Kids lose out as foster carers cash in
THE business of providing shelter to children who cannot live with their parents has become an industry worth more than $1 billion a year, with the profits shared by carers who admit to taking children into their homes for the money.
THE business of providing shelter to children who cannot live with their parents has become an industry worth more than $1 billion a year, with the profits shared by carers who admit to taking children into their homes for the money.
Some of these carers have four or more children living in dirty, over-crowded conditions and take extra children on weekends.
The over-crowding means it is no longer uncommon to find foster children who have lived in close quarters with 40 or more other children of different ages, temperaments and mental disorders, on a rotating calendar.
As many as one in four of these foster children is being medicated with anti-depressants and other drugs to help them cope.
The Australian has spent the past month visiting some of the worst foster homes, after being told by a welfare whistleblower that some were so appalling "you wouldn't leave your dog there".
Neighbours said they had seen foster children left alone and unattended through the night; one couple in Queensland said they heard a foster mum throw a child out the window.
The Australian visited one carer in a unit at Macquarie Fields, in Sydney's outer southwest, where the stench from nine cats was overwhelming.
A woman - she cannot be named because it would identify the three children who were recently in her care - said she joined the Kari foster care agency catering for Aboriginal placements last year after seeing a flyer on the wall of Centrelink.
After completing a six-week training program, she took three children into her unit, for which she received $1200 a fortnight, on top of her pension.
One bedroom of her unit was so crammed with rubbish that it was not possible to open the door, and the children had to shower outdoors, under a specially rigged faucet, because the one in the house did not work.
The woman admitted to hitting one of the children in her care; she punched the wall too.
Kari, an agency that received $1.3 million a year from the NSW Department of Community Services to provide foster care, removed the children from the woman's home after complaints.
At Padstow in southwest Sydney, The Australian visited a rubbish-strewn house with the remains of meals, including a large chunk of half-eaten meat, resting on furniture. The foster carer - a woman aged 25 - said she had taken 50 children over the years, including "respite" children on the weekends.
She was recruited to the industry by a private company called Life Without Barriers, established by lawyers and businessmen from the Hunter Valley in the 1990s.
Life Without Barriers last year received $62 million in funding from the NSW Government.
The carer confessed to having a house that was a "bit of a mess" but did not mention that she had been the subject of complaints about her care. A two-year-old girl who lived in the house was said to be constantly cold, and was under-developed.
Three days after The Australian visited, DOCS swooped on the house and removed the girl.
In the semi-rural hamlet of Luddenham, on Sydney's western outskirts, another Life Without Barriers carer was living in a house where all the windows were covered over. She was reluctant to let The Weekend Australian inside, saying: "You'll say I live in squalor."
Later, she did allow us into the house to use the toilet, closing doors along the hallway and kicking rubbish to the corners as we walked along.
"I know it's dirty. I've been sick," she said. "I haven't had time to clean up."
She had four children in her home and received about $2000 a fortnight to care for them but complained about the money.
"You might have four kids and then they come and take one back to his mother, and you're down to three," she said. "So you've got less money that week.
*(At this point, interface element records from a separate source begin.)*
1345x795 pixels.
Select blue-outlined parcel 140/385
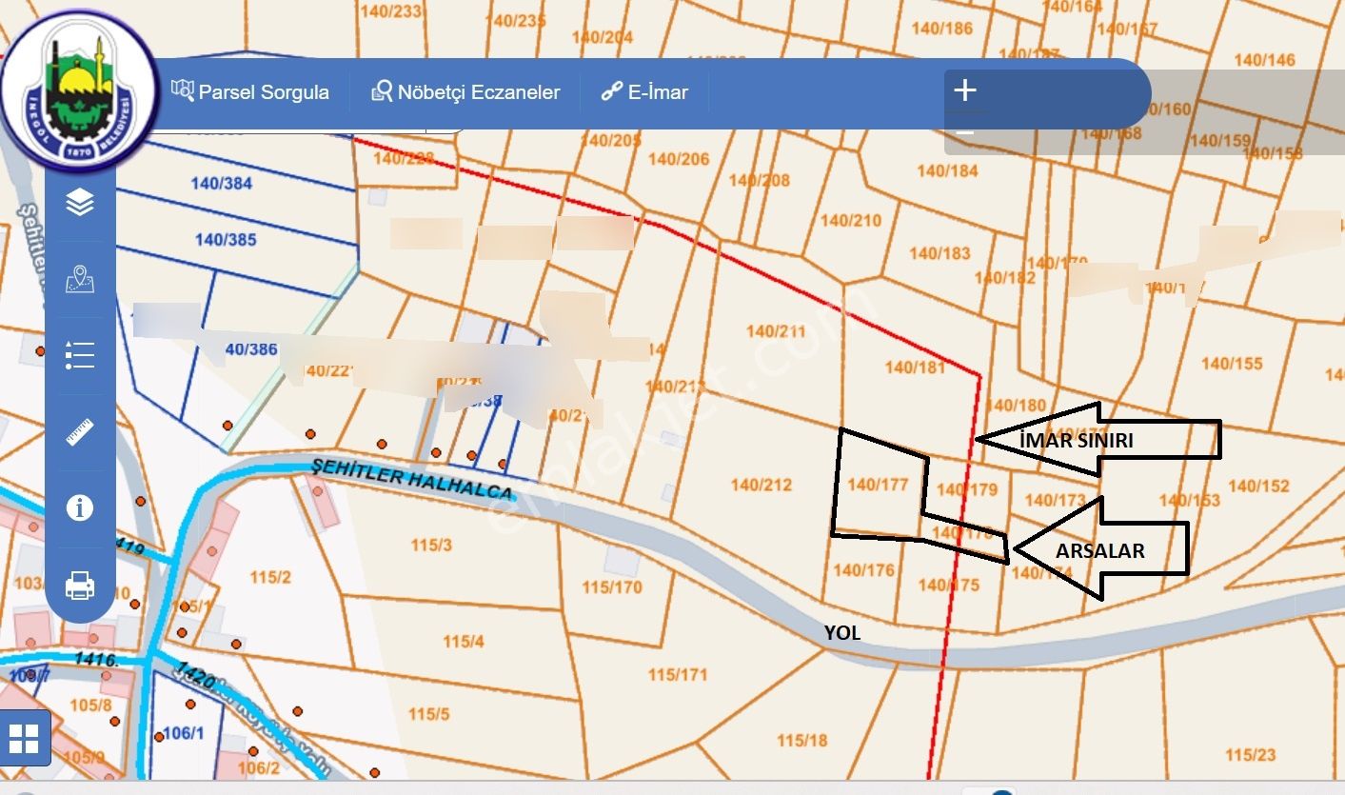tap(226, 240)
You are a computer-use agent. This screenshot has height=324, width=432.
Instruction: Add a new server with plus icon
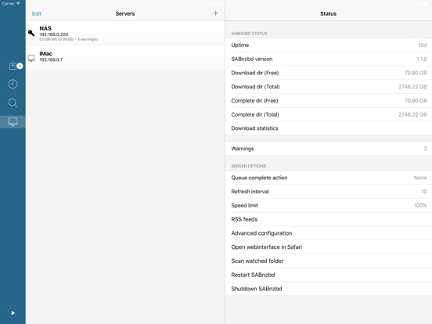[x=215, y=13]
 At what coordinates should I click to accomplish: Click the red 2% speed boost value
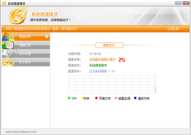(122, 60)
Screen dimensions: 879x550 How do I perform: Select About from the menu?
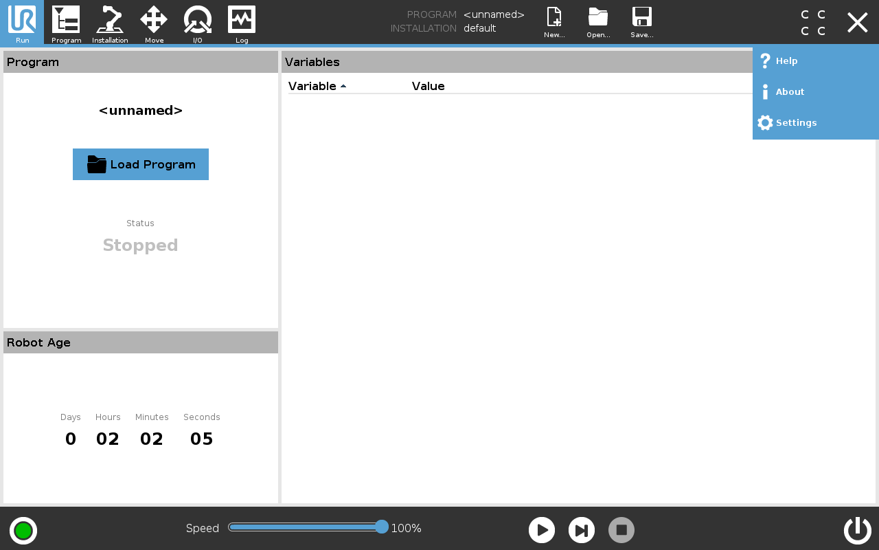click(789, 92)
Then it might be a few days before you get more kids, so you're down for the month."
The payments to foster carers are higher in NSW than anywhere else in Australia.
The rate for children 0-4 is $395 a fortnight and it rises as the child grows: a foster child aged 5-13 years attracts a subsidy of $443 a fortnight and a child 14-17 brings $595 a fortnight.
Children who are particularly troubled or disabled attract rates of up to $1117 a fortnight.
Kari chief executive Paul Ralph said he was proud of the corporation he founded nine years ago. He said it would be a "cultural mistake" to compare "40, 50-year-old Aboriginal housing" with other Australian homes. "You might say, 'Oh, I wouldn't put a kid there,' but what we look at is: do they have a room for a child? Are they connected to the community? And we are selective. We turn people down."
Sue O'Connor, president of the Foster Care Support Network, said: "I'd be lying if I said some didn't do (foster care) for the money, but I think it's a minority." Asked if some foster parents simply weren't fit for the job, she said: "Sadly, that's true too."
The welfare whistleblower, still employed by DOCS and with 20 years' experience in child welfare, said DOCS workers like to joke that it's easy to find the foster house "because it's invariably the worst house in the street".
This year's annual report of the NSW Children's Guardian, an audit of foster homes in 2006 and 2007 "identified concerns about the quality of care provided to Aboriginal children in non-government agencies".
Life Without Barriers state manager Learne Durrington said foster care "is not easy to resource" and it was a "challenge to find people who have not just the willingness to care for these children but to ensure they have skills and personal integrity to maintain the care".
The company's website notes that "our organisation is a charitable organisation. It is a brave and caring organisation. Caring is what we do, and carers are the heart of our business."